En revanche, l’avocat Agbor Balla Felix Nkongho, l'un des meneurs de la grève des avocats qui a donné le coup d'envoi des violentes manifestations pour l'indépendance des provinces anglophones appelle à le respecter.
"Pour moi, ce n'est pas un traître. C'est un leader politique. Le SDF (Social Democratic Front ), c’est un parti pour la fédération. Donc, ce n'est pas pour la séparation. Ce n'est pas un parti anglophone. C'est un parti national. Donc, si tu es en train de lutter pour avoir un Etat, tu dois respecter aussi les gens qui ne pensent pas comme vous. Ça c'est la démocratie."
Clivage
Selon l’éditorialiste, Guy Zogo, ces événements viennent confirmer le clivage jusque-là, latent, entre Ni John Fru Ndi et les sécessionnistes.
Selon lui, "qu'on en vienne à incendier le domicile de Ni John Fru Ndi, lui qui est pour le fédéralisme et à enlever sa petite sœur, qui jusqu'ici est portée disparue, il faut donc comprendre que le discours s'est considérablement radicalisé. Il n'est plus question de l'option du fédéralisme, qui était encore acceptée il y a quelques mois, soit mise encore sur la table dans cette partie du Cameroun."
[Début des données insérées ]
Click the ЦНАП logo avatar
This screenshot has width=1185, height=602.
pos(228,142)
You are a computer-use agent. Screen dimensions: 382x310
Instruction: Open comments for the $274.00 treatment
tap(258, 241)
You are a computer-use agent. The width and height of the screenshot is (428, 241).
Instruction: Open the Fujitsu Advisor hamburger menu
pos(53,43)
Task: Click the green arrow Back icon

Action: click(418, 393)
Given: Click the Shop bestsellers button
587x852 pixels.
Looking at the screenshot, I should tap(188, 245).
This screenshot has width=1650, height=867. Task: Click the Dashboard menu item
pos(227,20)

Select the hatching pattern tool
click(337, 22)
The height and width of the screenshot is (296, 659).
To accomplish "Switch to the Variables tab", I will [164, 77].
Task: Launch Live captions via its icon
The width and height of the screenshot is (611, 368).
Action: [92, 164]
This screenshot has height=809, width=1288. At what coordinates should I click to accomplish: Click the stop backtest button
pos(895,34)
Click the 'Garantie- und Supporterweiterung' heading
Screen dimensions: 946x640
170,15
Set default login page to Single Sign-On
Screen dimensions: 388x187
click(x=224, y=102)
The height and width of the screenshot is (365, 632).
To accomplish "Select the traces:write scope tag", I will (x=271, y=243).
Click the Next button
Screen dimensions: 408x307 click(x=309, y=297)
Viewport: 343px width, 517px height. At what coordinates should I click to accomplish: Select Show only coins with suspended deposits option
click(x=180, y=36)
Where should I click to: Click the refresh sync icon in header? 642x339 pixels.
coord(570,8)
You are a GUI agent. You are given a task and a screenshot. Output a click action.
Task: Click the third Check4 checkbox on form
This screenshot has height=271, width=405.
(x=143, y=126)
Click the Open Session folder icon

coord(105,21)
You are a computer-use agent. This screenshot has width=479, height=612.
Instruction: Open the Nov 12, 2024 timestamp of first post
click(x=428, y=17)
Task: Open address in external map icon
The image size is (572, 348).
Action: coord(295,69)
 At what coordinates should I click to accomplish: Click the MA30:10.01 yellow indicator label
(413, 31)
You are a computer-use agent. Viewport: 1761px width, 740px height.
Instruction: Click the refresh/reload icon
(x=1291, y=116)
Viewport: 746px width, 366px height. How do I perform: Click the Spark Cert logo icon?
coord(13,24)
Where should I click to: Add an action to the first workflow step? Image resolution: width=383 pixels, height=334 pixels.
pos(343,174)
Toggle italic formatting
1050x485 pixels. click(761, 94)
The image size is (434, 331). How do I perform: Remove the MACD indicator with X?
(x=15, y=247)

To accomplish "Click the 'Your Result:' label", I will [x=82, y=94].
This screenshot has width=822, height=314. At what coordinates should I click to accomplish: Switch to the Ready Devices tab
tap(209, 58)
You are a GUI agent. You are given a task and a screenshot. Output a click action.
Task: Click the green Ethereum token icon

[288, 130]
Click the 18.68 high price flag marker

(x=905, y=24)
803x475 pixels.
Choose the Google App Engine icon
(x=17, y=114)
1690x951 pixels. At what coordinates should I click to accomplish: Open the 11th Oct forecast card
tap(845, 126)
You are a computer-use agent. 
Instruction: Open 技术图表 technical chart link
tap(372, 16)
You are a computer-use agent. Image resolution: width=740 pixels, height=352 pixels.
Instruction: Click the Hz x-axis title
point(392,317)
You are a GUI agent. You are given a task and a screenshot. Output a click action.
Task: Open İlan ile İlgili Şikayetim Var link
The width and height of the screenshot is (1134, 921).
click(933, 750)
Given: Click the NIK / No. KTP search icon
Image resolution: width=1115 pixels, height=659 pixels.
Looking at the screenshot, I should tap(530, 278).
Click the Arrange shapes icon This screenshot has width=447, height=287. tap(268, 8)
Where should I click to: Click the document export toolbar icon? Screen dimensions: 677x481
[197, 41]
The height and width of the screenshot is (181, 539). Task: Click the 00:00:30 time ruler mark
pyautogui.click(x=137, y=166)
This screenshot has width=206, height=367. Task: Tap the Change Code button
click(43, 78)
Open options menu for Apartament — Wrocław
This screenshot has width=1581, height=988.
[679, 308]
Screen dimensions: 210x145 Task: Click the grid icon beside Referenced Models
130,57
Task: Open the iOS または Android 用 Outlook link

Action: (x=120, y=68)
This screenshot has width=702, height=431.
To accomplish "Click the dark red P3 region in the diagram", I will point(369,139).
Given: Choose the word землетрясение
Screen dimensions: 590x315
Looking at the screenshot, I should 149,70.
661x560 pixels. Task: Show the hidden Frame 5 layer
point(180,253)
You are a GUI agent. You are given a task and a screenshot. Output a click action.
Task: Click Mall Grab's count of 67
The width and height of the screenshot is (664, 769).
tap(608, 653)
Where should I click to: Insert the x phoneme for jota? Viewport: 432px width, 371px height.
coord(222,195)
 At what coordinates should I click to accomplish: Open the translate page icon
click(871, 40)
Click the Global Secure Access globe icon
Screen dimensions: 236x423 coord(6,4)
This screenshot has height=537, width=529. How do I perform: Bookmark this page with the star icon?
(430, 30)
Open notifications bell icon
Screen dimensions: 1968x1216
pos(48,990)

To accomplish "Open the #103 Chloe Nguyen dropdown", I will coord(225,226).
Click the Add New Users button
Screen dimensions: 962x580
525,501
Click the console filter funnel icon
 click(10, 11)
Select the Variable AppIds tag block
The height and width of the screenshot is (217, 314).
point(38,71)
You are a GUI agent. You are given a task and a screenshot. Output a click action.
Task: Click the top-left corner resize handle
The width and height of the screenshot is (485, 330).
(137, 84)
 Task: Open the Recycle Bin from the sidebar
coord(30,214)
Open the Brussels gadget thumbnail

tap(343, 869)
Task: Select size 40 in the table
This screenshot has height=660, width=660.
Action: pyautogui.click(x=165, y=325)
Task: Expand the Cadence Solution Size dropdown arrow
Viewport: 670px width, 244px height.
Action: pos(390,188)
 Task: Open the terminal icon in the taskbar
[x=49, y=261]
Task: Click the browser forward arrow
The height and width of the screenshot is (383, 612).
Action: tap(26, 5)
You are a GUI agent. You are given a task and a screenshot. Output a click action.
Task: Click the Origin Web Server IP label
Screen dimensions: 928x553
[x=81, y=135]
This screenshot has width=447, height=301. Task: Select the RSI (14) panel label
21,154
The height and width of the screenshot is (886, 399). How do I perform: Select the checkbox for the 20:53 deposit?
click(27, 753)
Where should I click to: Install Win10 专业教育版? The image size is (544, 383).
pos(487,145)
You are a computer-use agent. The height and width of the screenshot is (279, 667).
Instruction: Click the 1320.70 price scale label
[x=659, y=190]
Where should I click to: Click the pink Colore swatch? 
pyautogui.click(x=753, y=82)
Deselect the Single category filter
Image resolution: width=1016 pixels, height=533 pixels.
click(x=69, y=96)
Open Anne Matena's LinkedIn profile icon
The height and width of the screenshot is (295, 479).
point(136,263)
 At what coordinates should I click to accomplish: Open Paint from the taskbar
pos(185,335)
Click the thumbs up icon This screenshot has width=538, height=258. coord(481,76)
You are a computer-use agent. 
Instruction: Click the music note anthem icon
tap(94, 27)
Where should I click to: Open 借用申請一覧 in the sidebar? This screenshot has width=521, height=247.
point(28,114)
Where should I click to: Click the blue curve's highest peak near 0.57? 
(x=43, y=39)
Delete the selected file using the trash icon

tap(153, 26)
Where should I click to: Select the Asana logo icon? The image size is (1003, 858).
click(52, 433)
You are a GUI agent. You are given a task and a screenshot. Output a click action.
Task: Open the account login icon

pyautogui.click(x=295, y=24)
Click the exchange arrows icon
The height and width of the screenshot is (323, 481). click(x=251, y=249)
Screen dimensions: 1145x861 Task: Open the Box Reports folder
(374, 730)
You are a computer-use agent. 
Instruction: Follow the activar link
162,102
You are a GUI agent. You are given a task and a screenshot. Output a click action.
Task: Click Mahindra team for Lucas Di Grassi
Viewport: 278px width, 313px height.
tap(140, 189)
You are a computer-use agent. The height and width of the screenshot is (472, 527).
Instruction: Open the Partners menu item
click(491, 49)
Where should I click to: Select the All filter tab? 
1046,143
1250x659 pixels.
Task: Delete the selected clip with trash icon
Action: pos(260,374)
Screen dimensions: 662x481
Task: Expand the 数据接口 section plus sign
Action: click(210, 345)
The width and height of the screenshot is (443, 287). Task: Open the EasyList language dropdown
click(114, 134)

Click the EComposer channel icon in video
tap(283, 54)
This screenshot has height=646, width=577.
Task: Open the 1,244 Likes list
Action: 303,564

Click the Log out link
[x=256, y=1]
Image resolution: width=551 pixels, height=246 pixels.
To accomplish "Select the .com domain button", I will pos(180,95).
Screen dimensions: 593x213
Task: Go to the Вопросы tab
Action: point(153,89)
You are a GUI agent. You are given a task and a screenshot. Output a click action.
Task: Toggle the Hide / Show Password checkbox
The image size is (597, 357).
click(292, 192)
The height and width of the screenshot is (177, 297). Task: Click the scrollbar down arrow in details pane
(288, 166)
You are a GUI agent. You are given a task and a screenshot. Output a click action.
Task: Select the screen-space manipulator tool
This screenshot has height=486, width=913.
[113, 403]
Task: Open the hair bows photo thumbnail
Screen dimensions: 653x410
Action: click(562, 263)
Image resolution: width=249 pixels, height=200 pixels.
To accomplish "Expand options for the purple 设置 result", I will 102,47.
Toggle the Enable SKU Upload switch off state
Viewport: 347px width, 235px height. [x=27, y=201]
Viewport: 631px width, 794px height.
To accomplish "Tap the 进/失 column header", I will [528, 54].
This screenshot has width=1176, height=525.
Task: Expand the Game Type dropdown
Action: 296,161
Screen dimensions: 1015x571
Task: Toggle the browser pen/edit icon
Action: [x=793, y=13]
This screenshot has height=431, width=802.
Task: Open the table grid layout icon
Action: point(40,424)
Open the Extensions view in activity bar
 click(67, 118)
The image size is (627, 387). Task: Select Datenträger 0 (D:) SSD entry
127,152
Des tensions croissantes déjà illustrées le weekend dernier lorsque les forces de l’ordre ont tiré à balles réelles sur le chauffeur du président du SDF, Ni John Fru Ndi. Un acte qui fait monter la spirale de violence dans les deux provinces anglophones du Nord-ouest et du Sud-ouest, en proie à des tensions depuis octobre 2016.